World literature theories have focused on the dissemination of the novel from the core to the periphery, where the novel determined the trends in the world literary market. However, recent studies have argued for a diverse world literature that transcends Eurocentric limitations in terms of genre and theme. Following along the lines of these recent works, this talk investigates the novels and essays of the prolific Ottoman author Ahmet Midhat focusing on the phenomena of travel and imperialism as formational elements in the development of late Ottoman Turkish literature. Ahmet Midhat’s investment in the themes of mobility, space, and travel across a wide range of genres, from prefaces to novels and travel books, opens up new avenues to expand the boundaries, associations, and limits of world literature.

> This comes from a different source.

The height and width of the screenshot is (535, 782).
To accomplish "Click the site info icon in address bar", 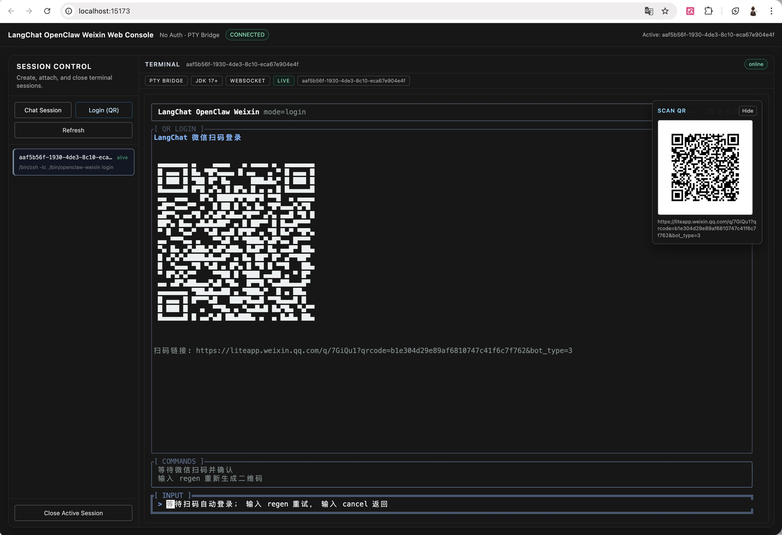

Beyza Lorenz is a scholar of comparative literature and a specialist in late Ottoman and Turkish Literature. She received her Ph.D. in Comparative Literature from the Pennsylvania State University, M.A. from Koç University in Anatolian Civilizations and Cultural Heritage Management, and B.A. from Boğaziçi University in Western Languages and Literatures. Her current research engages recent postcolonial studies, feminist criticism, and world literature theories. Her work focuses on the intersection of modernity, imperialism, space-time, and gender in the Ottoman Empire and post-Ottoman Turkey and the Balkans. Her work appeared in peer-reviewed journals, including Comparative Studies of South Asia, Africa, and the Middle East, Comparative Literature Studies, and other edited volumes.